In contrast to hPDI, uPDI emphasizes high glycemic index (GI) foods like refined grains and sugar-sweetened beverages, which are typically lower in fiber [38]. This dietary pattern (uPDI) may contribute to CRC development through several mechanisms, including the stimulation of insulin secretion and hyperinsulinemia via the phosphatidylinositol 3kinase (PI3K)/ protein kinase B (AKT) signaling pathway [39]. Hyperinsulinemia, a condition of elevated blood insulin levels, can contribute to insulin resistance [39]. Insulin resistance can further promote CRC by stimulating growth-promoting effects in colon cells [40].

Our study found no significant association between overall adherence to the PDI and CRC risk. In contrast, higher adherence to the PDI was associated with a lower risk of CRC in Chinese women [37]. A meta-analysis study also reported no significant association between a vegetarian diet and CRC risk compared to a non-vegetarian diet [41]. Although no significant relationship was indicated between PDI and CRC risk, plant-based diets are good sources of certain nutrients, including folate, magnesium, and B vitamins [42, 43]. Folate plays a fundamental role in cellular deoxyribonucleic acid (DNA) methylation and cellular epigenetic changes. This function of folate introduces it as an essential factor in the correction of cell divisions as well as an inhibitory factor against cellular disorders [44].

To our knowledge, this is the first study to investigate the association between plant-based dietary indices and CRC risk in a Middle Eastern population.

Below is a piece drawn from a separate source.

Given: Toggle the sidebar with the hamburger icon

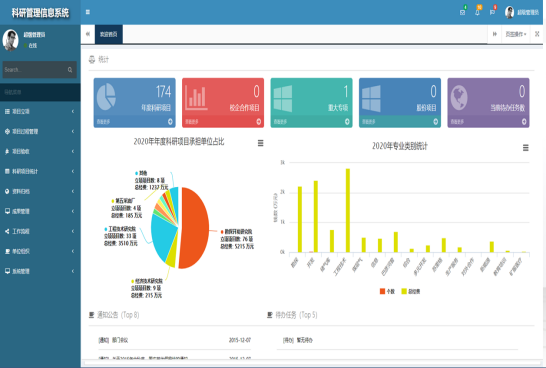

We employed a reliable and valid FFQ to minimize measurement error. Also, using valid instruments and controlling for multiple potential confounders were other strengths of this study. However, selection bias is inevitable in case-control studies. To mitigate this, we recruited cases and controls from the same referring hospital. Additionally, recall bias is inherent to the case-control design.

Conclusions

Our study found that greater adherence to the hPDI was significantly linked to a reduced risk of CRC, while higher uPDI scores were associated with an increased risk. This suggests that the quality, not just the quantity, of plant-based foods plays a significant role in CRC risk. Future studies with larger, diverse populations and prospective designs are warranted to confirm these findings and elucidate the underlying mechanisms by which hPDI and uPDI influence colorectal cancer risk.